COMPLETE THE FOLLOWING >>
a: Answer these questions from the passage on Steve Lovelady:
(i) In what town was Lovelady raised?
(ii) Who hired him to work for The Philadelphia Inquirer, and in what year?
(iii) Where did he die?
b: Reproduce the stretch of the Steve Lovelady passage from "- Died: January" through "an American journalist.".
c: Resume the Steve Lovelady biography after its final sentence and carry it forward.

DOCUMENT PASSAGE >>
------------------------------------------------------------------------

- Born: Steven Lovelady July 2, 1943 Morganfield, Kentucky, U.S.
- Died: January 15, 2010 (aged 66) Key West, Florida, U.S.
- Education: University of Missouri
- Occupation: Journalist
- Spouse(s): Linda R. Higgins Ann
- Children: 2

= Steve Lovelady =

American journalist (1943–2010)

Steven Lovelady (July 2, 1943 - January 15, 2010) was an American journalist.

==Early life==
Born in Morganfield, Kentucky, Lovelady was raised in Worland, Wyoming, where he delivered newspapers. He earned his journalism degree from the University of Missouri.

==Career==
Early in his career, he first worked as a reporter for The Wall Street Journal then ended as an editor of front-page articles, before being hired in 1972 by Gene Roberts to work for The Philadelphia Inquirer, where he spent 23 years as the associate editor then working his way up to managing editor. He joined Time Inc. in 1996 as "editor at large", a title and role created specifically for him by Norman Pearlstine. Lovelady left Time Inc. in 2004 and began working at Campaign Desk, a Columbia Journalism Review Web site.

------------------------------------------------------------------------

DATA EXCERPTS >>

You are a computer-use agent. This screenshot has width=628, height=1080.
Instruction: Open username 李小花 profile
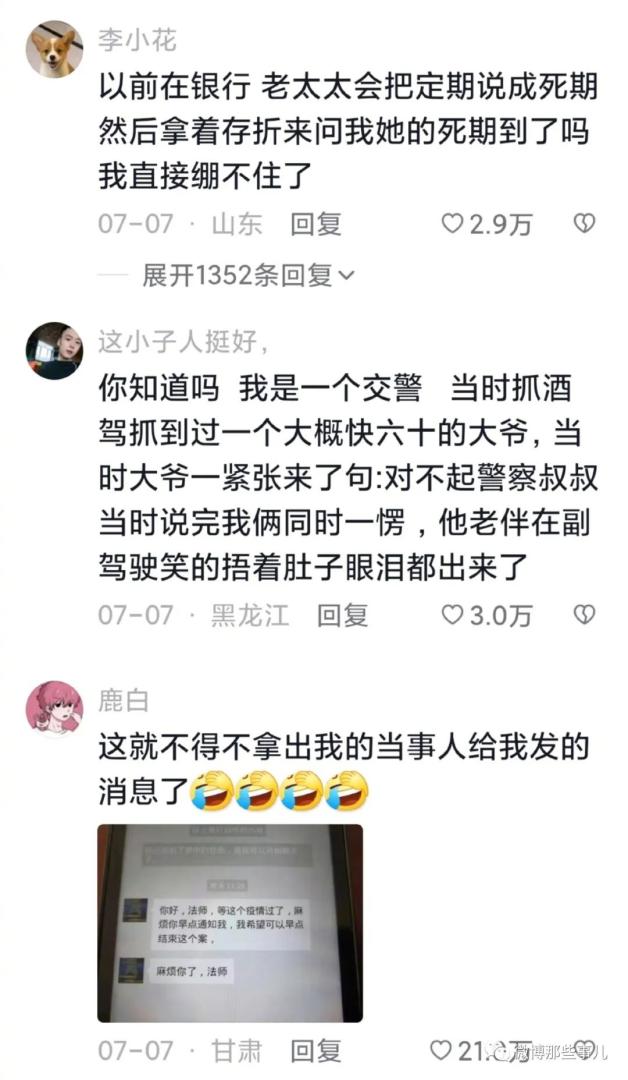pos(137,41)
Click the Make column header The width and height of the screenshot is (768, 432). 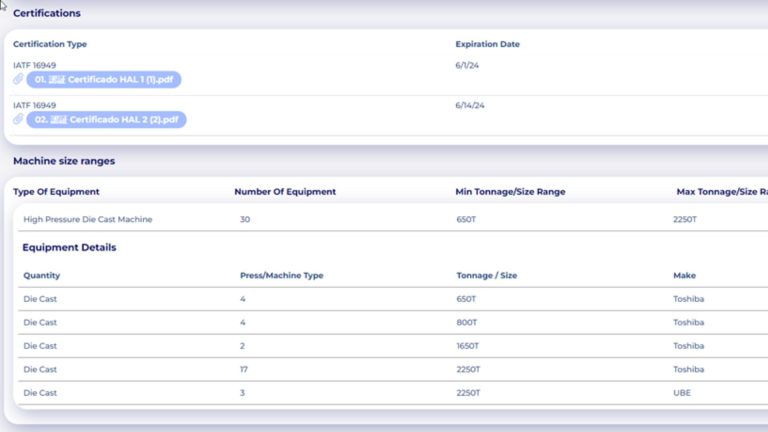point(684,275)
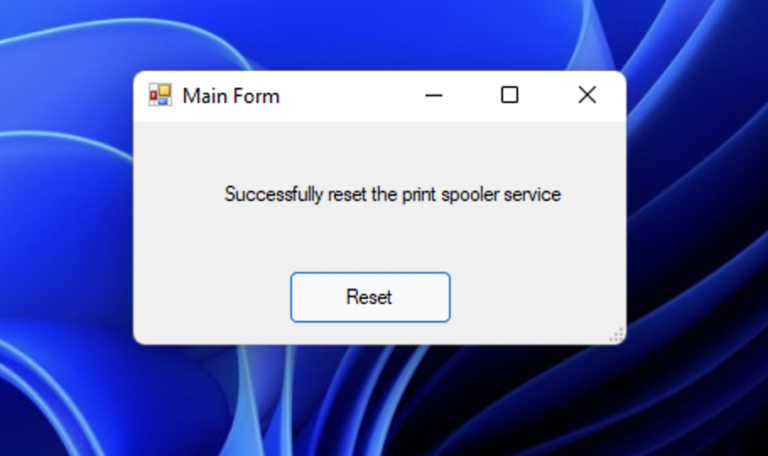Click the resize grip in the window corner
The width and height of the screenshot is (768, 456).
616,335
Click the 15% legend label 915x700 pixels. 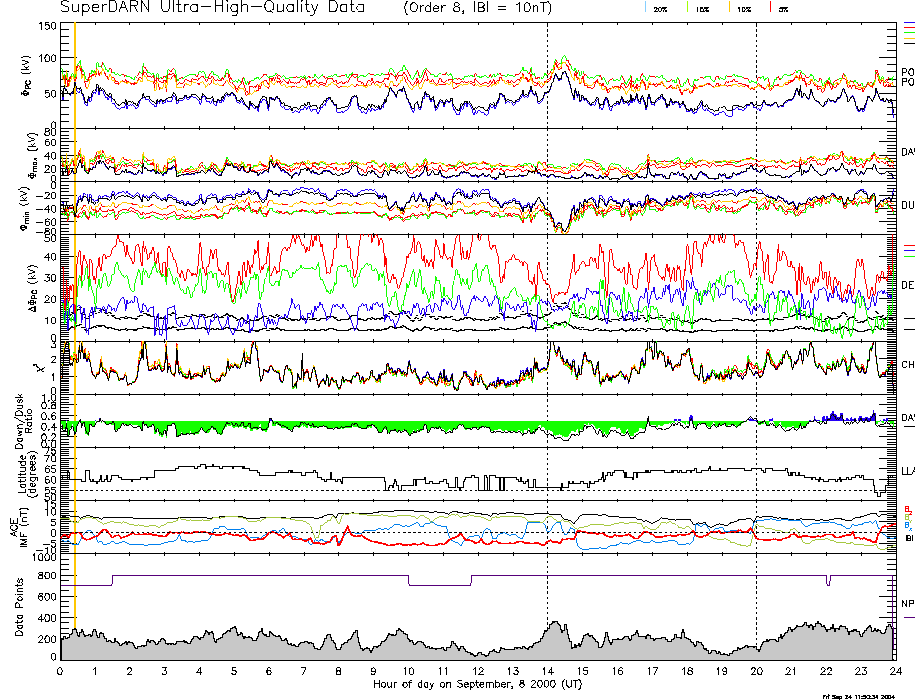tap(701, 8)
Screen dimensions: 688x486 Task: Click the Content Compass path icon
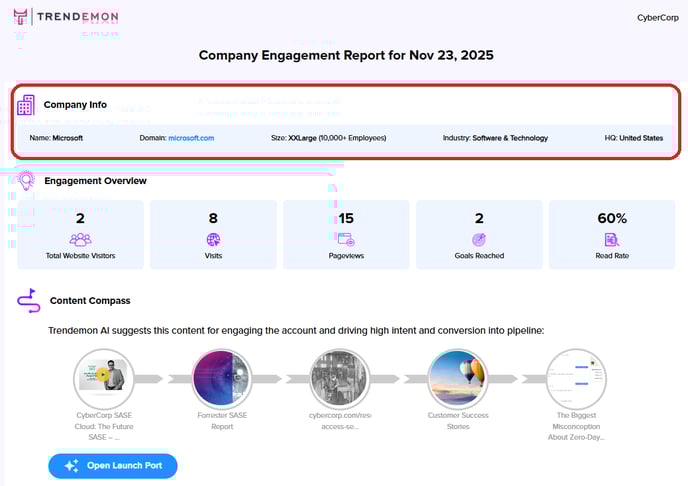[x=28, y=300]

------------------------------------------------------------------------

RESPONSES IN ORDER >>
a:
(i) Worland, Wyoming
(ii) Gene Roberts, in 1972
(iii) Key West, Florida

b:
- Died: January 15, 2010 (aged 66) Key West, Florida, U.S.
- Education: University of Missouri
- Occupation: Journalist
- Spouse(s): Linda R. Higgins Ann
- Children: 2

= Steve Lovelady =

American journalist (1943–2010)

Steven Lovelady (July 2, 1943 - January 15, 2010) was an American journalist.

c:
==Awards==
- Two Pulitzer prizes for his investigative work for The Inquirer

==Family==
Lovelady was married to his wife Ann, a former editor of The New York Times. In his first marriage he was married to Linda R. Higgins, and together they had two daughters, Sara and Stephanie, and three grandchildren.

==Death==
Lovelady died of throat cancer on January 15, 2010, in Key West, Florida, at the age of 66.